Design e Construção
O casco do 411 é um monocasco de fibra de vidro maciça com uma quilha de aleta e leme sobre skeg, carregando 9700 libras de lastro de chumbo para um deslocamento de 23148 libras e um calado de 7 pés e 6 polegadas. A disciplina de construção da Nautor colocou aqui a forma do casco em primeiro lugar: o conforto interior não foi permitido para comprometer as obras vivas. O porão profundo proporciona um pé-direito generoso sem a necessidade de uma obra morta alta, e a borda livre baixa revela-se uma verdadeira bênção no cais, onde subir a bordo através da porta de regala é um passo fácil e não uma escalada. Um poço na sentina permite que o barco seja lavado e esvaziado quando está parado, um detalhe consistente nos veleiros da marca da época.
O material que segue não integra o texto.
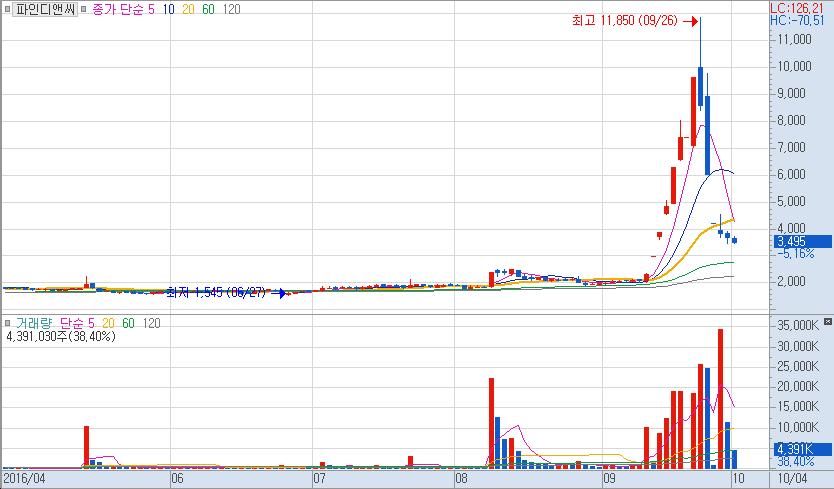Image resolution: width=834 pixels, height=489 pixels.
Task: Toggle the square marker before 종가 단순
Action: coord(82,9)
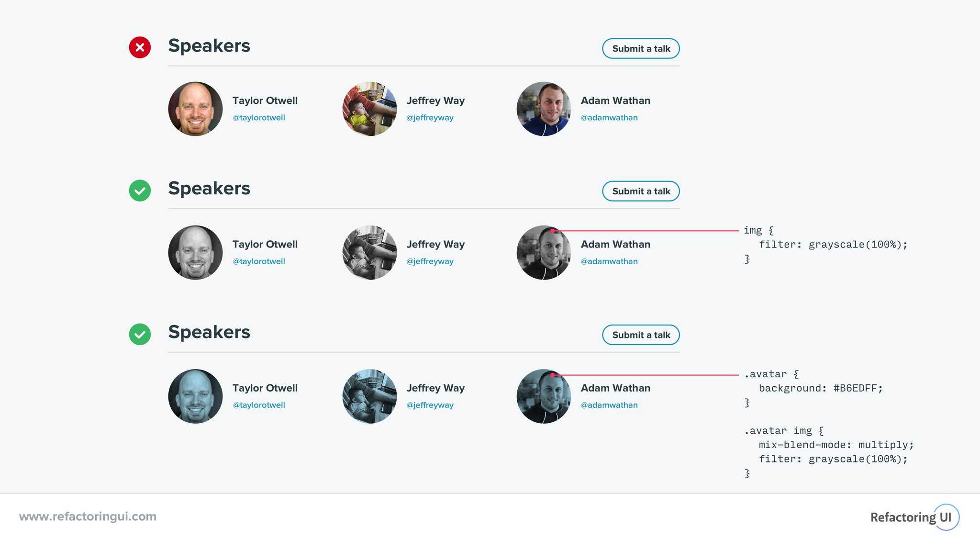Click Jeffrey Way's grayscale avatar
980x539 pixels.
tap(369, 252)
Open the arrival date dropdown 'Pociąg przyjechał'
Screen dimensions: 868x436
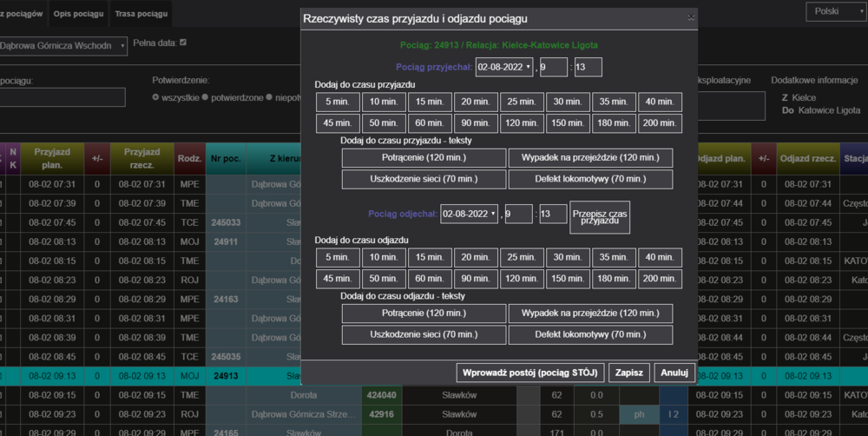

Aparelho e Manobrabilidade
O seu aparelho à testa do mastro com quilha assente era originalmente um sloop, embora os proprietários tenham convertido alguns exemplares para configuração de cúter com um brandal fixo permanente. O mastro é suficientemente robusto para que as brandais volantes só sejam necessárias ao bolinar com tempo forte, e os analistas salientam que raramente precisará delas, pelo que as viradas por avante rápidas não são uma tarefa tão trabalhosa como poderiam ser num aparelho com menos estais. A genoa é uma besta, mas a traquetinha é fácil de manusear. A escota da grande e o carro da escota estão montados a proa da plataforma de ligação, levados a um molinete ali; isto mantém a escota livre da tripulação durante as cambadas. As adriças são operadas no mastro, embora pudessem ser levadas para a ré para melhorar a segurança e reduzir o atrito.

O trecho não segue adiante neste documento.